■ **Item coordinate data**:
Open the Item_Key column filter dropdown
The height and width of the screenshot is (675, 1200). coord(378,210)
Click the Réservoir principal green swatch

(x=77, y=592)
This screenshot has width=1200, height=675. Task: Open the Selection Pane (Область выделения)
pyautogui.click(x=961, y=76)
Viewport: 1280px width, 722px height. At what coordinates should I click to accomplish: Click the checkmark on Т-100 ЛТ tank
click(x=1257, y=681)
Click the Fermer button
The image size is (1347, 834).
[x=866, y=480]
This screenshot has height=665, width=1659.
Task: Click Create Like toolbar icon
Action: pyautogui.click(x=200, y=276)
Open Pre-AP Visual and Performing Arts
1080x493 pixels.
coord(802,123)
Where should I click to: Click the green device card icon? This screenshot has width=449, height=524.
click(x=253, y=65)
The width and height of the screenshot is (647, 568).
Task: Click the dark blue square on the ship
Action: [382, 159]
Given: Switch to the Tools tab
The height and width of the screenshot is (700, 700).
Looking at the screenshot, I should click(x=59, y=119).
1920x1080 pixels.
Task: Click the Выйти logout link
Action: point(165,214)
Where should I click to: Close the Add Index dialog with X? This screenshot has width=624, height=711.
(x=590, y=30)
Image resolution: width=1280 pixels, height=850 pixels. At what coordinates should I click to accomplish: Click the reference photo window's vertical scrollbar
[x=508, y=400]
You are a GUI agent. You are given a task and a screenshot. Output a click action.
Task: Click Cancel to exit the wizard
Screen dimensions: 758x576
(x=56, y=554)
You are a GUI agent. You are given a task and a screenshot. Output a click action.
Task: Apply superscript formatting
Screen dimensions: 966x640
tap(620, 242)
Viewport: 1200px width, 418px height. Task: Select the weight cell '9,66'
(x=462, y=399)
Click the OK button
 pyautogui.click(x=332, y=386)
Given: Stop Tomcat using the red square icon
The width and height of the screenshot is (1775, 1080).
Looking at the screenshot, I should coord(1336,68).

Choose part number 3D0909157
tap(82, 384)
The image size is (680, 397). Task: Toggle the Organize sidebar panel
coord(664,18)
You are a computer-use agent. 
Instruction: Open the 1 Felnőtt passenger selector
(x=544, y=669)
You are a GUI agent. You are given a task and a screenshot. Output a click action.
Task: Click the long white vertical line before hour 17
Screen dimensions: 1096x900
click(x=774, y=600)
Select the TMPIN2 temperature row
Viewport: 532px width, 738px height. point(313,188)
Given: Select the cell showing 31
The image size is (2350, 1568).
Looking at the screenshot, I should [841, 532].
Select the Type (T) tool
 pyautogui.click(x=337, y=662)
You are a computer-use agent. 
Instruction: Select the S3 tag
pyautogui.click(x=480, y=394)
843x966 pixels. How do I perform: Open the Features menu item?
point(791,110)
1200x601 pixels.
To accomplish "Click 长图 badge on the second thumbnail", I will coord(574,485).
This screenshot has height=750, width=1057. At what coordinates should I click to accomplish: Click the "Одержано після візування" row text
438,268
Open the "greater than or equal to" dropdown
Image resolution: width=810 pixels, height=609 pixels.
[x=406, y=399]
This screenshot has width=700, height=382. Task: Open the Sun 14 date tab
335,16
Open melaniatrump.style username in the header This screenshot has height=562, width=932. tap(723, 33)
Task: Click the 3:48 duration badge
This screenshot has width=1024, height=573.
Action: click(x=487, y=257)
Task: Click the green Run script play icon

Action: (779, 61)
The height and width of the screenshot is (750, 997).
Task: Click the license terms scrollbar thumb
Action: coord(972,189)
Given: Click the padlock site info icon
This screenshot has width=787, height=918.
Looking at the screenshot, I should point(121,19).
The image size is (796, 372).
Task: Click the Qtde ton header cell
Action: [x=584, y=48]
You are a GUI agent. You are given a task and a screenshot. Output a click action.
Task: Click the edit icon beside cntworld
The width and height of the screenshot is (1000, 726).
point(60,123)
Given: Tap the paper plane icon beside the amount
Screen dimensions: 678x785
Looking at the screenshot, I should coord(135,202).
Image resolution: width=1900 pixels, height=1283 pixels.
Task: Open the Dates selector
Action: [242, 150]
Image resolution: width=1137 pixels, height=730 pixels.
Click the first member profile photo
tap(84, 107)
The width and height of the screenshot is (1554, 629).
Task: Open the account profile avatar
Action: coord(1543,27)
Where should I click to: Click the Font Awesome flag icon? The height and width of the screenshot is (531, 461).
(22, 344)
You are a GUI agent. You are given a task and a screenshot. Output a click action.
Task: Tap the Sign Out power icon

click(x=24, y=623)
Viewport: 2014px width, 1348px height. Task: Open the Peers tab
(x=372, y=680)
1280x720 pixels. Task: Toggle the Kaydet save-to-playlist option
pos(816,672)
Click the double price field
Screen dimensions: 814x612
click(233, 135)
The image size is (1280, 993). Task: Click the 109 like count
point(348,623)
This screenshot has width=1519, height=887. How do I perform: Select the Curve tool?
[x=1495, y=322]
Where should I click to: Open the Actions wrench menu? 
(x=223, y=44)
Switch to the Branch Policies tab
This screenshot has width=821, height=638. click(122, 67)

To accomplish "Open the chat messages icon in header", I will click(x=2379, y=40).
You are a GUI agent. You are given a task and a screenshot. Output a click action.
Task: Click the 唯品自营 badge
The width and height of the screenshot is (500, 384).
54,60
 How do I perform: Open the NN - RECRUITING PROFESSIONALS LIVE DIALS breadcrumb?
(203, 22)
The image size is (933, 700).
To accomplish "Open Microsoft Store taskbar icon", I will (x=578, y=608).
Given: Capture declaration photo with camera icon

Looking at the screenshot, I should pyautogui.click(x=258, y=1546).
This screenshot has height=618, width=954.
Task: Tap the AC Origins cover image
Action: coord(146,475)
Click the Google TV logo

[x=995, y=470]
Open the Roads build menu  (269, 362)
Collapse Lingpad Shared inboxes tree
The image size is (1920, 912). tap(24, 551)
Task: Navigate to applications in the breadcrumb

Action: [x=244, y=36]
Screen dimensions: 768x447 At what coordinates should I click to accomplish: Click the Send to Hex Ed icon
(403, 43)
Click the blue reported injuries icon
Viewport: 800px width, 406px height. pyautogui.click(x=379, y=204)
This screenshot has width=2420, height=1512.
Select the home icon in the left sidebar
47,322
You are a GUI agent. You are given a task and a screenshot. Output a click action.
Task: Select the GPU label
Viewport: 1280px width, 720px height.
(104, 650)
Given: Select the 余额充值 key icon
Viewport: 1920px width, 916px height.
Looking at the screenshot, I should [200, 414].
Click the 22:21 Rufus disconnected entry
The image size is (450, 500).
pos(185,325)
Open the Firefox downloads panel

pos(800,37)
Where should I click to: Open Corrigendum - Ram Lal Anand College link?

■ **TASK BRIEF**: Swap "GUI agent" for "screen assistant" wherever it occurs in the records above, and reproduce all of them with every other detail unchanged.

■ **SOLUTION FOR THIS PROBLEM**:
Open the Item_Key column filter dropdown
The height and width of the screenshot is (675, 1200). coord(378,210)
Click the Réservoir principal green swatch

(x=77, y=592)
This screenshot has width=1200, height=675. Task: Open the Selection Pane (Область выделения)
pyautogui.click(x=961, y=76)
Viewport: 1280px width, 722px height. At what coordinates should I click to accomplish: Click the checkmark on Т-100 ЛТ tank
click(x=1257, y=681)
Click the Fermer button
The image size is (1347, 834).
[x=866, y=480]
This screenshot has height=665, width=1659.
Task: Click Create Like toolbar icon
Action: pyautogui.click(x=200, y=276)
Open Pre-AP Visual and Performing Arts
1080x493 pixels.
coord(802,123)
Where should I click to: Click the green device card icon? This screenshot has width=449, height=524.
click(x=253, y=65)
The width and height of the screenshot is (647, 568).
Task: Click the dark blue square on the ship
Action: [382, 159]
Given: Switch to the Tools tab
The height and width of the screenshot is (700, 700).
Looking at the screenshot, I should click(x=59, y=119).
1920x1080 pixels.
Task: Click the Выйти logout link
Action: point(165,214)
Where should I click to: Close the Add Index dialog with X? This screenshot has width=624, height=711.
(x=590, y=30)
Image resolution: width=1280 pixels, height=850 pixels. At what coordinates should I click to accomplish: Click the reference photo window's vertical scrollbar
[x=508, y=400]
You are a screen assistant. You are given a task and a screenshot. Output a click action.
Task: Click Cancel to exit the wizard
Screen dimensions: 758x576
(x=56, y=554)
You are a screen assistant. You are given a task and a screenshot. Output a click action.
Task: Apply superscript formatting
Screen dimensions: 966x640
tap(620, 242)
Viewport: 1200px width, 418px height. Task: Select the weight cell '9,66'
(x=462, y=399)
Click the OK button
 pyautogui.click(x=332, y=386)
Given: Stop Tomcat using the red square icon
The width and height of the screenshot is (1775, 1080).
Looking at the screenshot, I should coord(1336,68).

Choose part number 3D0909157
tap(82, 384)
The image size is (680, 397). Task: Toggle the Organize sidebar panel
coord(664,18)
You are a computer-use agent. 
Instruction: Open the 1 Felnőtt passenger selector
(x=544, y=669)
You are a screen assistant. You are given a task and a screenshot. Output a click action.
Task: Click the long white vertical line before hour 17
Screen dimensions: 1096x900
click(x=774, y=600)
Select the TMPIN2 temperature row
Viewport: 532px width, 738px height. point(313,188)
Given: Select the cell showing 31
The image size is (2350, 1568).
Looking at the screenshot, I should [841, 532].
Select the Type (T) tool
 pyautogui.click(x=337, y=662)
You are a computer-use agent. 
Instruction: Select the S3 tag
pyautogui.click(x=480, y=394)
843x966 pixels. How do I perform: Open the Features menu item?
point(791,110)
1200x601 pixels.
To accomplish "Click 长图 badge on the second thumbnail", I will coord(574,485).
This screenshot has height=750, width=1057. At what coordinates should I click to accomplish: Click the "Одержано після візування" row text
438,268
Open the "greater than or equal to" dropdown
Image resolution: width=810 pixels, height=609 pixels.
[x=406, y=399]
This screenshot has width=700, height=382. Task: Open the Sun 14 date tab
335,16
Open melaniatrump.style username in the header This screenshot has height=562, width=932. tap(723, 33)
Task: Click the 3:48 duration badge
This screenshot has width=1024, height=573.
Action: click(x=487, y=257)
Task: Click the green Run script play icon

Action: (779, 61)
The height and width of the screenshot is (750, 997).
Task: Click the license terms scrollbar thumb
Action: coord(972,189)
Given: Click the padlock site info icon
This screenshot has width=787, height=918.
Looking at the screenshot, I should point(121,19).
The image size is (796, 372).
Task: Click the Qtde ton header cell
Action: [x=584, y=48]
You are a screen assistant. You are given a task and a screenshot. Output a click action.
Task: Click the edit icon beside cntworld
The width and height of the screenshot is (1000, 726).
point(60,123)
Given: Tap the paper plane icon beside the amount
Screen dimensions: 678x785
Looking at the screenshot, I should coord(135,202).
Image resolution: width=1900 pixels, height=1283 pixels.
Task: Open the Dates selector
Action: [242, 150]
Image resolution: width=1137 pixels, height=730 pixels.
Click the first member profile photo
tap(84, 107)
The width and height of the screenshot is (1554, 629).
Task: Open the account profile avatar
Action: coord(1543,27)
Where should I click to: Click the Font Awesome flag icon? The height and width of the screenshot is (531, 461).
(22, 344)
You are a screen assistant. You are given a task and a screenshot. Output a click action.
Task: Tap the Sign Out power icon

click(x=24, y=623)
Viewport: 2014px width, 1348px height. Task: Open the Peers tab
(x=372, y=680)
1280x720 pixels. Task: Toggle the Kaydet save-to-playlist option
pos(816,672)
Click the double price field
Screen dimensions: 814x612
click(233, 135)
The image size is (1280, 993). Task: Click the 109 like count
point(348,623)
This screenshot has width=1519, height=887. How do I perform: Select the Curve tool?
[x=1495, y=322]
Where should I click to: Open the Actions wrench menu? 
(x=223, y=44)
Switch to the Branch Policies tab
This screenshot has width=821, height=638. click(122, 67)

To accomplish "Open the chat messages icon in header", I will click(x=2379, y=40).
You are a screen assistant. You are given a task and a screenshot. Output a click action.
Task: Click the 唯品自营 badge
The width and height of the screenshot is (500, 384).
54,60
 How do I perform: Open the NN - RECRUITING PROFESSIONALS LIVE DIALS breadcrumb?
(203, 22)
The image size is (933, 700).
To accomplish "Open Microsoft Store taskbar icon", I will (x=578, y=608).
Given: Capture declaration photo with camera icon

Looking at the screenshot, I should pyautogui.click(x=258, y=1546).
This screenshot has height=618, width=954.
Task: Tap the AC Origins cover image
Action: coord(146,475)
Click the Google TV logo

[x=995, y=470]
Open the Roads build menu  (269, 362)
Collapse Lingpad Shared inboxes tree
The image size is (1920, 912). tap(24, 551)
Task: Navigate to applications in the breadcrumb

Action: [x=244, y=36]
Screen dimensions: 768x447 At what coordinates should I click to accomplish: Click the Send to Hex Ed icon
(403, 43)
Click the blue reported injuries icon
Viewport: 800px width, 406px height. pyautogui.click(x=379, y=204)
This screenshot has width=2420, height=1512.
Select the home icon in the left sidebar
47,322
You are a screen assistant. You are given a task and a screenshot. Output a click action.
Task: Select the GPU label
Viewport: 1280px width, 720px height.
(104, 650)
Given: Select the 余额充值 key icon
Viewport: 1920px width, 916px height.
Looking at the screenshot, I should [200, 414].
Click the 22:21 Rufus disconnected entry
The image size is (450, 500).
pos(185,325)
Open the Firefox downloads panel

pos(800,37)
Where should I click to: Open Corrigendum - Ram Lal Anand College link?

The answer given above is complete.